On September 1, 2020 9:18:57 AM PDT, Nadav Amit nadav.amit@gmail.com wrote:
From: Nadav Amit namit@vmware.com
The __force_order logic seems to be inverted. __force_order is supposedly used to manipulate the compiler to use its memory dependencies analysis to enforce orders between CR writes and reads. Therefore, the memory should behave as a "CR": when the CR is read, the memory should be "read" by the inline assembly, and __force_order should be an output. When the CR is written, the memory should be "written".
This change should allow to remove the "volatile" qualifier from CR reads at a later patch.
While at it, remove the extra new-line from the inline assembly, as it only confuses GCC when it estimates the cost of the inline assembly.
Cc: Thomas Gleixner tglx@linutronix.de Cc: Ingo Molnar mingo@redhat.com Cc: Borislav Petkov bp@alien8.de Cc: x86@kernel.org Cc: "H. Peter Anvin" hpa@zytor.com Cc: Peter Zijlstra peterz@infradead.org Cc: Andy Lutomirski luto@kernel.org Cc: Kees Cook keescook@chromium.org Cc: stable@vger.kernel.org Signed-off-by: Nadav Amit namit@vmware.com
Unless I misunderstand the logic, __force_order should also be used by rdpkru() and wrpkru() which do not have dependency on __force_order. I also did not understand why native_write_cr0() has R/W dependency on __force_order, and why native_write_cr4() no longer has any dependency on __force_order.

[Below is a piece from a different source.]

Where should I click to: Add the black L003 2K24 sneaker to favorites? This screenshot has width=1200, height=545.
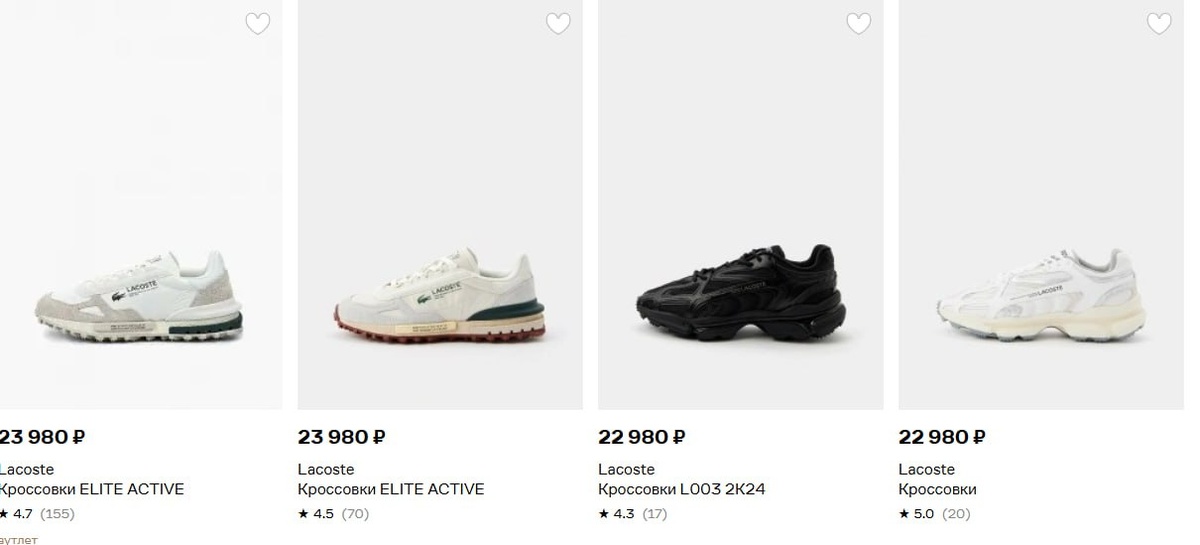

arch/x86/include/asm/special_insns.h | 14 +++++++------- 1 file changed, 7 insertions(+), 7 deletions(-)
diff --git a/arch/x86/include/asm/special_insns.h b/arch/x86/include/asm/special_insns.h index 5999b0b3dd4a..dff5e5b01a3c 100644 --- a/arch/x86/include/asm/special_insns.h +++ b/arch/x86/include/asm/special_insns.h @@ -24,32 +24,32 @@ void native_write_cr0(unsigned long val); static inline unsigned long native_read_cr0(void) { unsigned long val;
- asm volatile("mov %%cr0,%0\n\t" : "=r" (val), "=m" (__force_order));
- asm volatile("mov %%cr0,%0" : "=r" (val) : "m" (__force_order)); return val;
}
static __always_inline unsigned long native_read_cr2(void) { unsigned long val;
- asm volatile("mov %%cr2,%0\n\t" : "=r" (val), "=m" (__force_order));
- asm volatile("mov %%cr2,%0" : "=r" (val) : "m" (__force_order)); return val;
}
static __always_inline void native_write_cr2(unsigned long val) {
- asm volatile("mov %0,%%cr2": : "r" (val), "m" (__force_order));
- asm volatile("mov %1,%%cr2" : "=m" (__force_order) : "r" (val));
}
static inline unsigned long __native_read_cr3(void) { unsigned long val;
- asm volatile("mov %%cr3,%0\n\t" : "=r" (val), "=m" (__force_order));
- asm volatile("mov %%cr3,%0" : "=r" (val) : "m" (__force_order)); return val;
}
static inline void native_write_cr3(unsigned long val) {
- asm volatile("mov %0,%%cr3": : "r" (val), "m" (__force_order));
- asm volatile("mov %1,%%cr3" : "=m" (__force_order) : "r" (val));
}
static inline unsigned long native_read_cr4(void) @@ -64,10 +64,10 @@ static inline unsigned long native_read_cr4(void) asm volatile("1: mov %%cr4, %0\n" "2:\n" _ASM_EXTABLE(1b, 2b)
: "=r" (val), "=m" (__force_order) : "0" (0));
: "=r" (val) : "m" (__force_order), "0" (0));
#else /* CR4 always exists on x86_64. */
- asm volatile("mov %%cr4,%0\n\t" : "=r" (val), "=m" (__force_order));
- asm volatile("mov %%cr4,%0" : "=r" (val) : "m" (__force_order));
#endif return val; }
This seems reasonable to me, and I fully agree with you that the logic seems to be just plain wrong (and unnoticed since all volatile operations are strictly ordered anyway), but you better not remove the volatile from cr2 read... unlike the other CRs that one is written by hardware and so genuinely is volatile.
However, I do believe "=m" is at least theoretically wrong. You are only writing *part* of the total state represented by this token (you can think of it as equivalent to a bitop), so it should be "+m".